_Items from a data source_
★ ★ ★ ★
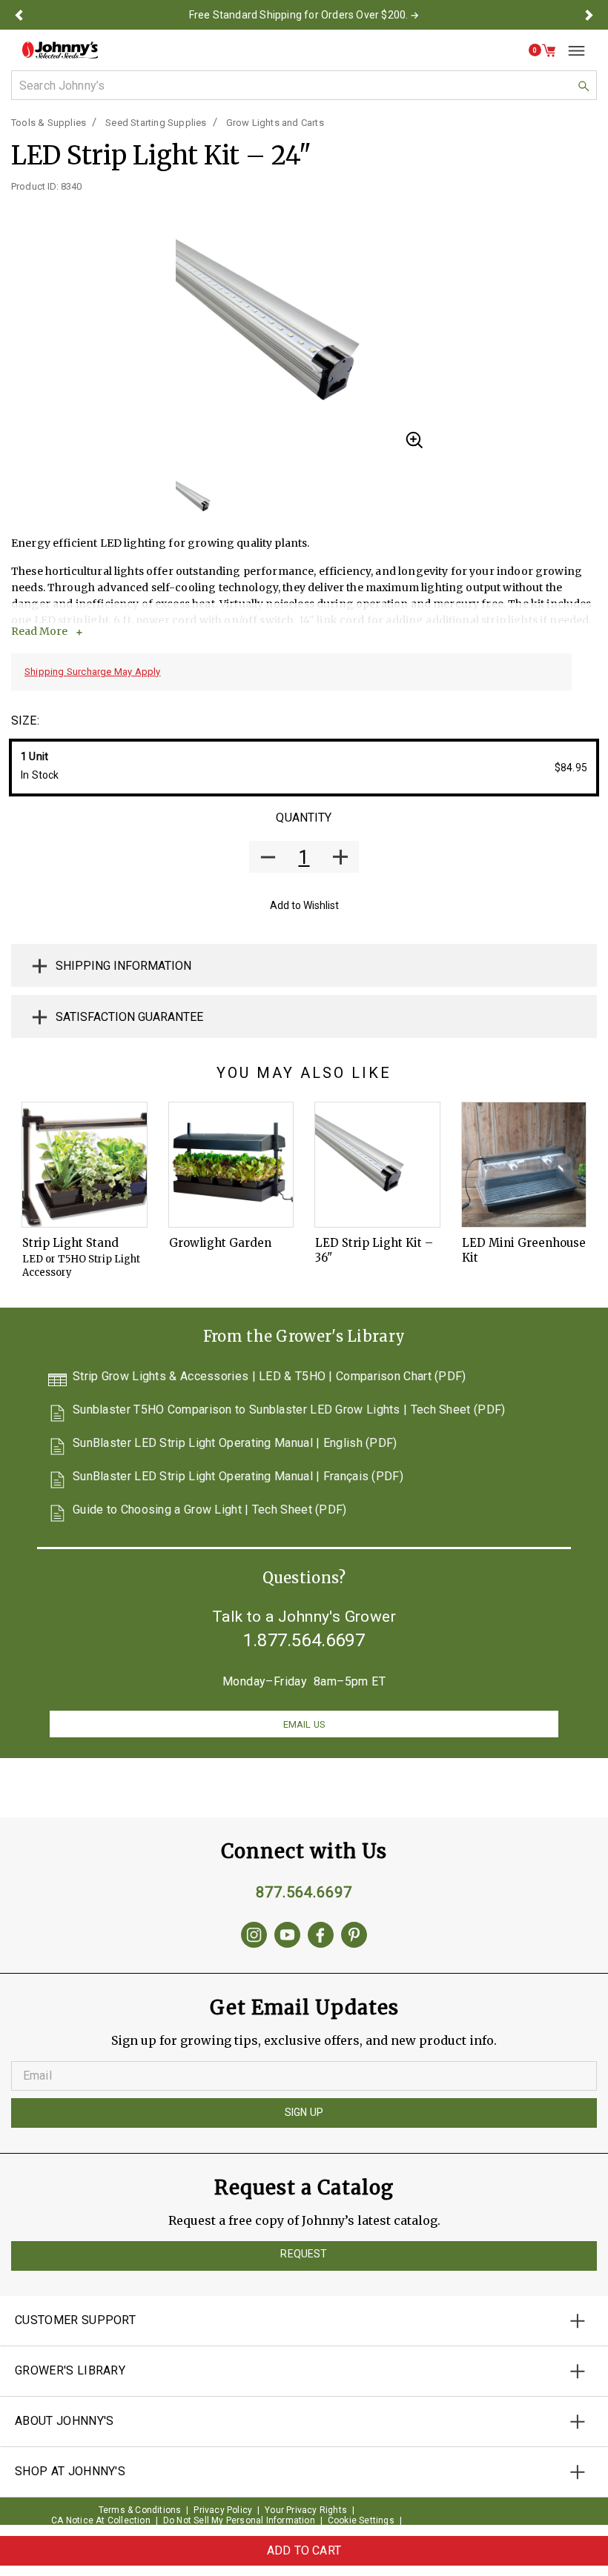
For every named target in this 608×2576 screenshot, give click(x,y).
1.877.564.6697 (304, 1640)
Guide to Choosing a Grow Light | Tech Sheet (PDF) (210, 1510)
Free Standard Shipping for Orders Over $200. (299, 15)
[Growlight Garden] (231, 1164)
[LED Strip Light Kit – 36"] (377, 1164)
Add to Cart (304, 2550)
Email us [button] (304, 1724)
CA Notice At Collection (101, 2520)
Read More (39, 631)
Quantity (303, 818)
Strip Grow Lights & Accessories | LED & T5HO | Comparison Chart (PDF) (269, 1377)
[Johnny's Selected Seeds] (60, 50)
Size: (25, 720)
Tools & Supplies (48, 122)
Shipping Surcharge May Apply (92, 671)
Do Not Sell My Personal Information (239, 2520)
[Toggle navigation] (571, 50)
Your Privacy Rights (306, 2510)
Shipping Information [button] (123, 966)
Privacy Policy (223, 2510)
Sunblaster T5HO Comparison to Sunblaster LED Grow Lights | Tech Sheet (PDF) (289, 1410)
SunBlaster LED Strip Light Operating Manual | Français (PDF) (238, 1477)
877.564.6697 (304, 1892)
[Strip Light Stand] (84, 1164)
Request (303, 2254)
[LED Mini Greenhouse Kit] (524, 1164)
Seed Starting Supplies (155, 122)
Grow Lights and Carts (275, 122)
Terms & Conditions (140, 2510)
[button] (19, 15)
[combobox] (304, 85)
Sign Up (304, 2112)
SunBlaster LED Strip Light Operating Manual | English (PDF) (235, 1443)
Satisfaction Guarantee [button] (129, 1017)
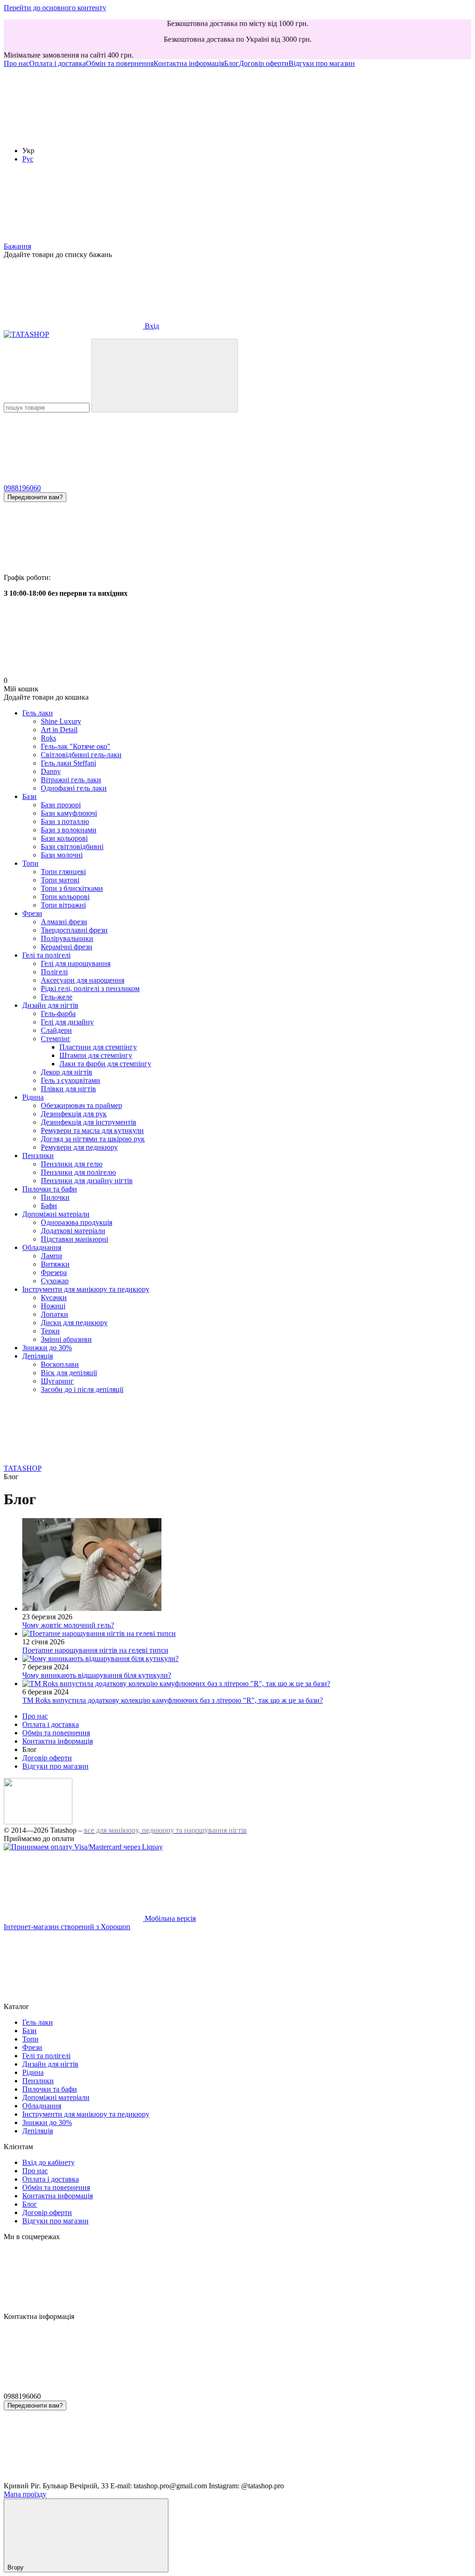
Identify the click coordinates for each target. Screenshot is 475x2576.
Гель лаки (37, 713)
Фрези (32, 913)
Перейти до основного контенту (55, 8)
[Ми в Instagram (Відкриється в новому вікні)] (73, 135)
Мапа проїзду (25, 2494)
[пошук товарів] (164, 375)
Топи (30, 863)
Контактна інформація (189, 63)
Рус (27, 159)
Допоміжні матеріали (56, 1214)
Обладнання (41, 1247)
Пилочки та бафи (49, 1189)
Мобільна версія (169, 1918)
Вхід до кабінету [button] (48, 2162)
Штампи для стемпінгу (95, 1055)
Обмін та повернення (120, 63)
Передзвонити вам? (35, 497)
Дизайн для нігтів (50, 1005)
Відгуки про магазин (322, 63)
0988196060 (22, 488)
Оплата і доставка (57, 63)
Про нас (16, 63)
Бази (29, 796)
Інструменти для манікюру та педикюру (85, 1289)
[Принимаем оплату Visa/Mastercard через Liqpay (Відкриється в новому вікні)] (83, 1847)
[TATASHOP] (38, 1822)
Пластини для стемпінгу (98, 1047)
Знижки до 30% (47, 1348)
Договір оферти (264, 63)
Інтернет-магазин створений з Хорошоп (67, 1927)
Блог (231, 63)
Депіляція (37, 1356)
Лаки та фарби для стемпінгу (105, 1064)
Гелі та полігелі (46, 955)
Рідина (33, 1097)
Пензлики (38, 1155)
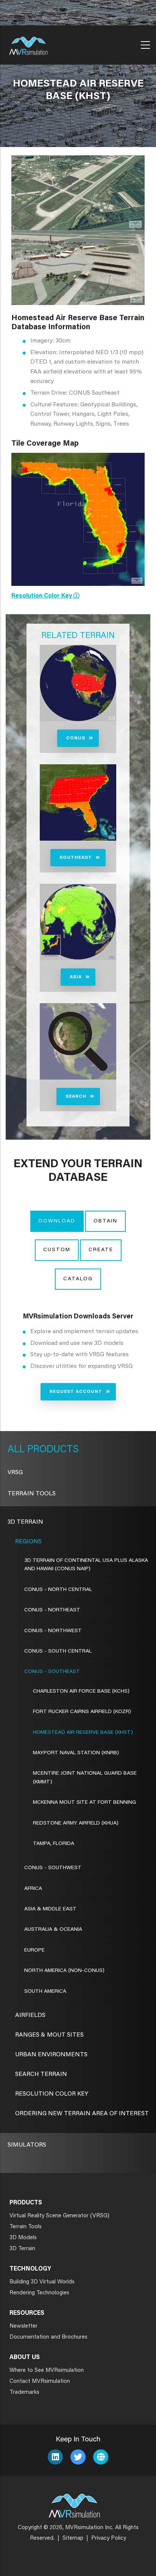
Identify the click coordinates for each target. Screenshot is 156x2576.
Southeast (75, 857)
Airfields (30, 2015)
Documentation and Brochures (48, 2337)
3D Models (23, 2238)
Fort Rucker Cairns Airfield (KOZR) (82, 1712)
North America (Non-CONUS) (64, 1970)
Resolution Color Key (51, 2094)
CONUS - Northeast (52, 1610)
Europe (34, 1950)
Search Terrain (41, 2074)
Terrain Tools (32, 1494)
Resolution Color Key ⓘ (45, 596)
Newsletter (23, 2326)
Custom (56, 1250)
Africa (33, 1888)
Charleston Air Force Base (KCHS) (81, 1691)
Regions (28, 1542)
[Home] (28, 43)
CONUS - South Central (58, 1651)
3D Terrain (25, 1522)
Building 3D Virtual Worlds (42, 2282)
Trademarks (24, 2392)
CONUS (75, 738)
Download (57, 1221)
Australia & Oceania (53, 1929)
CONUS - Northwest (53, 1631)
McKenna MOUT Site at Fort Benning (84, 1802)
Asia (76, 977)
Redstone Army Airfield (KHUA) (76, 1823)
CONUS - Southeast (52, 1671)
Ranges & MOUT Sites (49, 2035)
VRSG (15, 1473)
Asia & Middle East (50, 1909)
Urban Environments (51, 2055)
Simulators (27, 2145)
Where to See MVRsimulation (46, 2370)
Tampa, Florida (53, 1843)
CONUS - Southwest (52, 1868)
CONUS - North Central (58, 1589)
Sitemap (72, 2538)
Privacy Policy (108, 2538)
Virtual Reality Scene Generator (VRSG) (59, 2216)
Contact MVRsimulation (39, 2381)
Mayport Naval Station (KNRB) (76, 1753)
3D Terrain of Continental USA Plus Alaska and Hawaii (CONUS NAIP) (86, 1565)
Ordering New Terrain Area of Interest (82, 2114)
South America (45, 1991)
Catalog (78, 1279)
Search (76, 1096)
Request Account (76, 1391)
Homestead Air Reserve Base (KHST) (83, 1732)
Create (101, 1250)
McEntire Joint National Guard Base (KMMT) (85, 1777)
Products (52, 1450)
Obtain (105, 1221)
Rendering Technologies (39, 2293)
★ ★ ★ ★
_Task requirements_
Write out exactly the lines that fall from the line with "Допоміжні матеріали (56, 1214)" to the line with "Інструменти для манікюру" in the records above, keeping both ends.

_Task solution_
Допоміжні матеріали (56, 1214)
Обладнання (41, 1247)
Пилочки та бафи (49, 1189)
Мобільна версія (169, 1918)
Вхід до кабінету [button] (48, 2162)
Штампи для стемпінгу (95, 1055)
Обмін та повернення (120, 63)
Передзвонити вам? (35, 497)
Дизайн для нігтів (50, 1005)
Відгуки про магазин (322, 63)
0988196060 (22, 488)
Оплата і доставка (57, 63)
Про нас (16, 63)
Бази (29, 796)
Інструменти для манікюру та педикюру (85, 1289)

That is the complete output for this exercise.